A particle of mass m moves in the region x > 0 under the force F = -m\omega^2\left(x-\frac{a^4}{x^3}\right) where \omega and a are constants. The particle is initially at the position of equilibrium (x=a) and is moving with a velocity v, find the limiting values of x in the subsequent motion.
Homework Equations
F(x) = -m\omega^2\left(x-\frac{a^4}{x^3}\right)
V(x) = \frac{1}{2}m\omega^2\left(x^2+\frac{a^4}{x^2}\right)
The Attempt at a Solution
From conservation of energy, \Delta K=-\Delta V
The initial kinetic energy is \frac{1}{2}mv^2, the particle is at the furthest point when the velocity is zero, therefore the final kinetic energy is zero. The initial potential is V(a) and the final is V(x).
0-\frac{1}{2}mv^2=-\left(\frac{1}{2}m\omega^2 \left(x^2+\frac{a^4}{x^2}\right)-m\omega^2 a^2\right)
The answer given in the book is:
x=\sqrt{a^2+\frac{v^2}{4\omega^2}}\pm\frac{v}{2\omega}
Plugging some values into this and comparing with my setup shows that I'm going wrong somewhere.

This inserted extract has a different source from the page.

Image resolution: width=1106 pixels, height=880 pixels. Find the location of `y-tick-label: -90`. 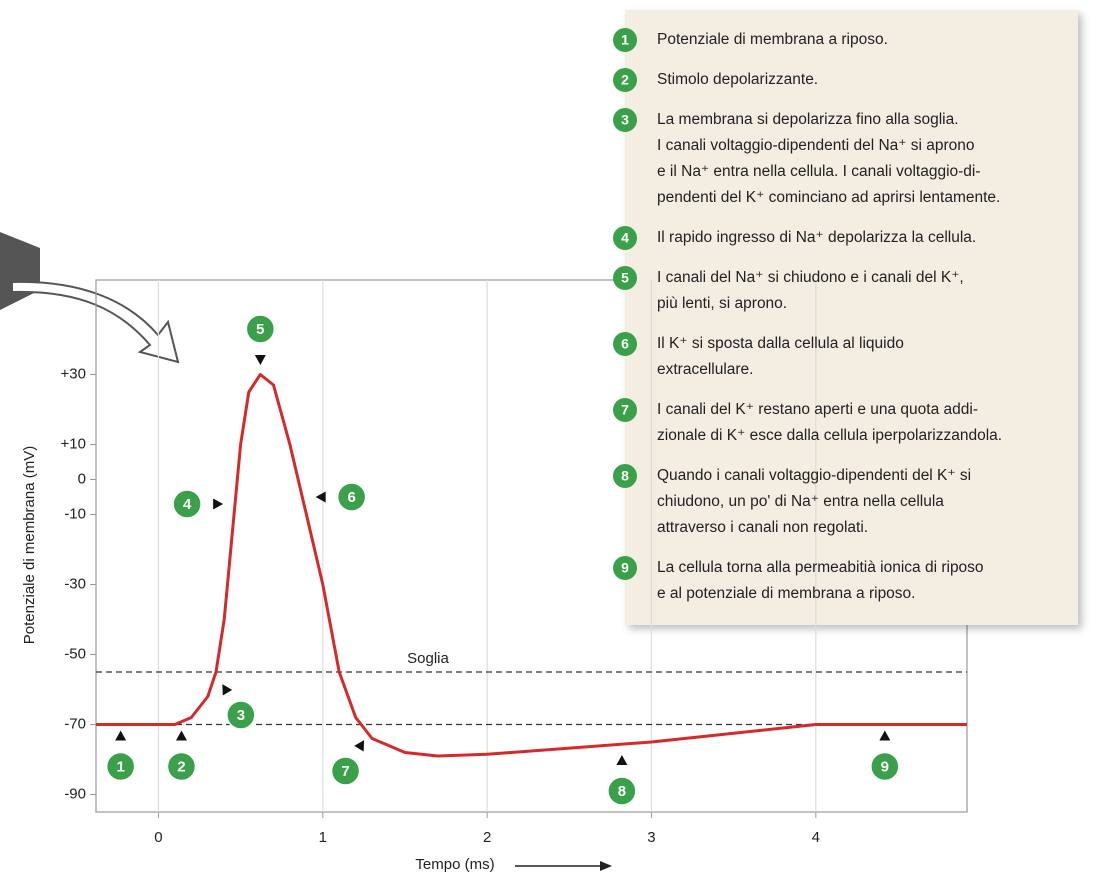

Solving my equation for x gives:
x^2=\frac{v^2}{2\omega^2}+a^2\pm\frac{v}{\omega}\sqrt{\frac{v^2}{4\omega^2}+a^2}
which is actually fairly similar to the answer in the book after it's squared, except my answer is missing a term (\frac{v^2}{4\omega^2}) but I can't see where this comes from.